熊本県南西部の山間に佇む県立多良木(たらぎ)高校は、創立96年。100周年を目前にして、すでに来春の閉校が決まっている。学校のある人吉球磨(ひとよしくま)地区の急速な少子化、人口減にともない、2015年に熊本県が打ち出した「高校再編整備後期計画」の対象となった。

 同地区の南稜、球磨商に多良木を加えた3校を2校に発展的再編・統合するという方針のなか、多良木のみがその校名を失うという憂き目に遭ってしまった。したがって、多良木にとっては今夏の大会が甲子園へのラストチャレンジとなる。



今年の夏が甲子園への最後のチャンスとなる多良木ナイン

 甲子園出場こそないが、過去には多くの人材を輩出している。1試合19奪三振のプロ野球記録を持つ野田浩司(元オリックスなど)を輩出し、最近では善武士(東芝)、今春の東京六大学リーグで首位打者に輝いた中村浩人(法政大)も多良木のOBだ。

 その善と中村のバッテリーで2013年秋に初めて県大会を制して以降は、常に安定した成績を残し、熊本を代表する”公立の雄”として君臨していた。

「普通に考えれば、最後の夏に18人で単独チームを編成できること自体、あり得ないことですよ」

 そう語るのは、齋藤健二郎監督だ。人吉高から日本体育大へと進んだ齋藤監督は、熊本工の監督、部長として3度の甲子園を経験しているベテランで、県内最年長となる69歳。先述した野田や善、中村はすべて齋藤監督の教え子である。

「多良木の町と多良木高校が大好き」と公言する齋藤監督は、多良木町長や町民に請われるかたちで2009年に監督に復帰。町の教育委員会に籍を置く”外部監督”としてチームに携わる。

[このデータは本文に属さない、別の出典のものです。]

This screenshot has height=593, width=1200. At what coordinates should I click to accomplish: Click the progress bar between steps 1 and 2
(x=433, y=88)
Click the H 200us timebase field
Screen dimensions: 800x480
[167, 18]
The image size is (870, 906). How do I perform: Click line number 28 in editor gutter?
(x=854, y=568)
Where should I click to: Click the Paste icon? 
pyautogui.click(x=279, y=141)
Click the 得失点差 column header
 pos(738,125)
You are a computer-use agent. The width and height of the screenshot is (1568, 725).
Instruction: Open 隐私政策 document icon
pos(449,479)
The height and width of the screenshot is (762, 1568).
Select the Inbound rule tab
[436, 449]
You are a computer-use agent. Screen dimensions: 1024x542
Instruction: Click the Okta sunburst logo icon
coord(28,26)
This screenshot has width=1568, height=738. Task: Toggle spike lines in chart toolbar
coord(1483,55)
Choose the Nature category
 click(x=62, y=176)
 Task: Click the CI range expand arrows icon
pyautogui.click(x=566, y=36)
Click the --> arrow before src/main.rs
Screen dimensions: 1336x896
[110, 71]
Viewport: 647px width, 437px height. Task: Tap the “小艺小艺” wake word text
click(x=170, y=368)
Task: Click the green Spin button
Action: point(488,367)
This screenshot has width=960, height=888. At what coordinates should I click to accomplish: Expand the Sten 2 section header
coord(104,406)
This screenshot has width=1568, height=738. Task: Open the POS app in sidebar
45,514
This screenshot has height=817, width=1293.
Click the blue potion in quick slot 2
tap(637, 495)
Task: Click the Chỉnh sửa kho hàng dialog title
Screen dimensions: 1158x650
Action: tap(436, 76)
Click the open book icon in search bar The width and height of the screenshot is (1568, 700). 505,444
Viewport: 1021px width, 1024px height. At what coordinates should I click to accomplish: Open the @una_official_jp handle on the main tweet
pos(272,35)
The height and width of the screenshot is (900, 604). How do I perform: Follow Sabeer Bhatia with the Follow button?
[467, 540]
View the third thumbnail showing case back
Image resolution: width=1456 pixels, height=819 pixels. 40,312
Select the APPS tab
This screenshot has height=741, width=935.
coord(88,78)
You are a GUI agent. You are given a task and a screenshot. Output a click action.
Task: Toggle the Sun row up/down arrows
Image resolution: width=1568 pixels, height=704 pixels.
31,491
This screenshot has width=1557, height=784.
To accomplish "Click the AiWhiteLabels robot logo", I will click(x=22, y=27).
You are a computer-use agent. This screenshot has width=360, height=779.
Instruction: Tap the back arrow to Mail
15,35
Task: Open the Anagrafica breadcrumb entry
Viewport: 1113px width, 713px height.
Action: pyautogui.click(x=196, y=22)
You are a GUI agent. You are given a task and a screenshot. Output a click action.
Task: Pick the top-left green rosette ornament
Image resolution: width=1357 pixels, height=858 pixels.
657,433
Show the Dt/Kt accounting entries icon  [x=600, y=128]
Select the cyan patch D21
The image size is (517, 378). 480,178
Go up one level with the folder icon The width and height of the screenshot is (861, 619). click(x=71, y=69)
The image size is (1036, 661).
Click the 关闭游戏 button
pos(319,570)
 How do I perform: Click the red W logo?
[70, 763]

 高校再編の対象として名指しを受けると、「高校を維持するためにも地域の熱を高めたい。その旗頭が野球部だ」と多良木の町を鼓舞し続け、2013年の大躍進につなげた。

 現在、多良木高の全校生徒は67人。うち野球部には女子マネージャー6人を含む24人が在籍している。齋藤監督は言う。

「閉校するとわかっていながら、わざわざ入試を受けて入ってきた子たちですから。こちらとしてもその気持ちに応えたいですし、この子らとともに甲子園の魅力を共有したいですよね」

 エースの古堀廉大(ふるぼり・れんた)は東京都大田区にある大森十中を卒業しているが、祖父母の家に遊びに来た中学3年の夏休みに、両親の母校である多良木高の野球部の練習を見て、「ここでやりたい」と単身越境してきた。

「雰囲気がよくて、都会ではあまり感じることができない地域との一体感もいいなと思ったので……」

 高校野球が100年以上にわたって支持され続けてきた要因のひとつである地域密着の真髄を、人口1万人弱の町にある閉校寸前の高校によって思い知ったのだ。

 多良木高、最後の夏。

 初戦は八代工に10-5と打ち勝った。2回には、下位打線の4連打や、絶対アウトのタイミングで相手のベースカバーが遅れたり、けん制で誘い出されながらもタッチアウトにならなかったりと、”神がかっている”としか思えない点の入り方で一挙5点のビッグイニングを演出。

 2回戦の鹿本商工戦は、13安打で14得点を挙げ、14-1の6回コールド勝ち。”台風の目”になりそうな勢いを感じさせている。

 熊本大会開会式の選手宣誓で「高校野球の精神や地域への感謝の思いは、必ず次の100年につながっていく」と宣言した主将の平野光も、「町と一体化して戦う」と力強く語る。

 高野連は今年6月に、硬式野球部員の数が4年連続で減少傾向にあると発表した。前年からの8389人減は、統計を取り始めた1982年以降で最大のダウンだった。うち1年生部員の数は50413人と、こちらも平成以降では過去最少を記録している。

 熊本県高野連の工木(くぎ)雄太郎理事長は「熊本地震後はさらに減少が進んでいる感がある」と頭を抱える事態だ。前後期の学校再編によって当面はこれ以上の学校減はないとされるが、今後は単独での編成が困難なチームが増加し、連合チームでの参加がますます増えてくるだろうと工木理事長は言う。

 初戦、2回戦と快勝し、旋風の予感は漂っているが、カウントダウンは着々と進んでいる。まだまだ最後の挑戦を終わらせるわけにはいかない。